What’s in a Song? How Copyright Law is Rocking the Music Industry

by Eugene Ee

The turn of the year witnessed a number of developments in the area of copyright law, both locally and internationally, particularly in the United States (‘U.S.’), being the world’s largest recorded music market.[1] This article will provide an overview of two high-profile suits that were filed in the U.S. in view of the dearth of reported decision in Malaysia in this area, and also a brief update on the recently-launched Music Rights Malaysia.

Songs on Trial

On 10 January 2018, co-writers of the Australian hit-song “When I Found You” (“Plaintiffs’ song”), filed a suit claiming that the song “The Rest of Our Life” (“alleged infringing song”), co-written by Ed Sheeran and performed by Tim McGraw and Faith Hill, had blatantly copied the Plaintiffs’ song. Sony Music Entertainment (“Sony”), the exclusive licensee of the alleged infringing song, was also named as a co-defendant in the suit.

Typically in such cases, the question of whether there are “sufficient similarities” is determined based on a comparison of the musical transcription of the competing songs. As such, the expert opinion of musicologists would often be required. In this case, it is alleged by the Plaintiffs that both songs are substantially similar in many aspects, amongst others, in their chord progression, vocal and instrumental accompaniment, and themes.

Interestingly, on the point of causal connection or proof of “copying”, which is often considered as the biggest issue of contention in copyright infringement claims of such nature, the Plaintiffs alleged that Sony had access to the Plaintiffs’ song through its marketing manager, who was in a relationship with the third co-writer and also the performer of the Plaintiffs’ song.

It was also pleaded in the alternative that Ed Sheeran had access to the Plaintiffs’ song when he toured Australia extensively in 2016, which was when the Plaintiffs’ song received mass airplay on Australian radio stations. It remains to be seen whether the U.S. District Court would consider such facts to be sufficient to prove the element of causal connection or proof of “copying”.

This case would be the highest profile copyright infringement suit of such nature since the disputes involving Robin Thicke & Pharrell Williams’ “Blurred Lines” (where the defendants were found to be liable for copyright infringement) and Taylor Swift’s “Shake It Off”.

Music-Streaming Giant Sued

Separately, Wixen Music Publishing Inc. (“Wixen”) is suing Spotify for US$1.6 billion, alleging that Spotify had taken “a short cut” by only obtaining sound recording copyrights and not the musical compositions copyrights of Wixen’s clients. The suit is currently pending in the U.S. court.

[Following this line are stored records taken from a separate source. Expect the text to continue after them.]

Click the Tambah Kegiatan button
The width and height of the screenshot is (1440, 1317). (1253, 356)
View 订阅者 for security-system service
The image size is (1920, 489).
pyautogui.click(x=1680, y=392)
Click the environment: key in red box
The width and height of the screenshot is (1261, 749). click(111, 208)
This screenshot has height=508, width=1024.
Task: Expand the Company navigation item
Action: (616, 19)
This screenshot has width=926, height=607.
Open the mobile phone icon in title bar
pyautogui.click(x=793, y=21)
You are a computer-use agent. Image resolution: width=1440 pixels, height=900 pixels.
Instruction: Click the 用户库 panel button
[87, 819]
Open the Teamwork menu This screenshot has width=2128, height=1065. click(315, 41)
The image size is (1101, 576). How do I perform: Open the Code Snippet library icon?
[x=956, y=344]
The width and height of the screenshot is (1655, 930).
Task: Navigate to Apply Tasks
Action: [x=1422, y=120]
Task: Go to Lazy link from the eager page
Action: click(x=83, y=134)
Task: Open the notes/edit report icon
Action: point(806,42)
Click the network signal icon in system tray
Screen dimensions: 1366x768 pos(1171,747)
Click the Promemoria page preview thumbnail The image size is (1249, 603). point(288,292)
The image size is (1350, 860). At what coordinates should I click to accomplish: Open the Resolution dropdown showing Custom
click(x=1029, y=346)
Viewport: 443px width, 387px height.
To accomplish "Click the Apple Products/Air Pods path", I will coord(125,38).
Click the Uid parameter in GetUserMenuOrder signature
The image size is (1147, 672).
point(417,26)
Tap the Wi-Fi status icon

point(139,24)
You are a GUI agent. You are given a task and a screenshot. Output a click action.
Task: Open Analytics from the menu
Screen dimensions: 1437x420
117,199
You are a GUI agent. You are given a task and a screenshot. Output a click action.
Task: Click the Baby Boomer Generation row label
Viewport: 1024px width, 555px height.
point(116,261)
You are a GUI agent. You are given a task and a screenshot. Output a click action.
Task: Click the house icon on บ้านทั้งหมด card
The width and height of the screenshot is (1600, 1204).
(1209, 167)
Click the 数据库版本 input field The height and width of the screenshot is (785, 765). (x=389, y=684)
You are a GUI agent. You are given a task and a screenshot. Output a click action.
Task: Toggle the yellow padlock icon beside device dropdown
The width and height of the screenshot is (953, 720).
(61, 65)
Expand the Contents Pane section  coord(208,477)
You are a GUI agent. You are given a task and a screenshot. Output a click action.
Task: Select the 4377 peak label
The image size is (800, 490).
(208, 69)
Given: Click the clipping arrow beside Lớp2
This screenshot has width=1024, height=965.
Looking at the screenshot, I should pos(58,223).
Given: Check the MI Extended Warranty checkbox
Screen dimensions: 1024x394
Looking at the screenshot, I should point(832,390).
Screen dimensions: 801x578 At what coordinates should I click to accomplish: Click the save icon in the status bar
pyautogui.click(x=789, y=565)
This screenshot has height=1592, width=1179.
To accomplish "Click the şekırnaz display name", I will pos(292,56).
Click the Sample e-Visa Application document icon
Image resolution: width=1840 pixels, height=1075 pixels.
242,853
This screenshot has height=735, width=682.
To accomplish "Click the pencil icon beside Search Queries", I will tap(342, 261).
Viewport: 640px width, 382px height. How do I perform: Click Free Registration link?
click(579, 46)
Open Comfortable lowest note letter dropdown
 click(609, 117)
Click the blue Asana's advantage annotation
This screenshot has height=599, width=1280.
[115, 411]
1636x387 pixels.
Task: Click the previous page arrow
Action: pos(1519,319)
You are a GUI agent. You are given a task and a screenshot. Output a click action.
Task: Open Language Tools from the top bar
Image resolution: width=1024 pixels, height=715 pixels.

Recorded songs consist of multiple works that are separately eligible for copyright protection. This is similarly recognised under the Malaysian Copyright Act 1987 where sound recordings and the musical works (including musical accompaniment) are recognised as separate works.

Sound recordings generate revenue for the owner of the sound recording (often the artist’s record label) whereas musical works are the source of income for composers (usually songwriters and their music publishers).

To resolve this issue, U.S. legislators are working on enacting the Music Modernisation Act, which aims to establish a central database that will help identify the songwriters and publishers who are in control of each composition.

Music Rights Malaysia Berhad (“MRM”)

Music Rights Malaysia Berhad or MRM was recently launched on 5 February 2018 as the sole licensing body for collective music royalty collection activities in Malaysia, which were previously undertaken by 4 separate music licensing bodies namely Music Authors’ Copyright Protection Berhad (“MACP”); Public Performance Malaysia Sdn Bhd (“PPM”); Recording Performers Malaysia Berhad (“RPM”) and Performers Rights & Interest Society of Malaysia Berhad (“PRISM”).

The establishment of MRM as the one stop centre for the issuance of copyright music licences is a much welcomed move as it simplifies the collection of music royalty and saves time for commercial music users who wish to apply for the requisite licences.

Licences that are more commonly issued by MRM are the Single Event Public Performance Licences (for one-off and continuing events) and the Annual Public Performance Licences (for music use at physical commercial premises/outlets). Commercial music users who wish to find out whether they are or would be required apply for such licences may contact us or MRM directly.

 

[1] International Federation of the Phonographic Industry (‘IFPI’) 2017 Report.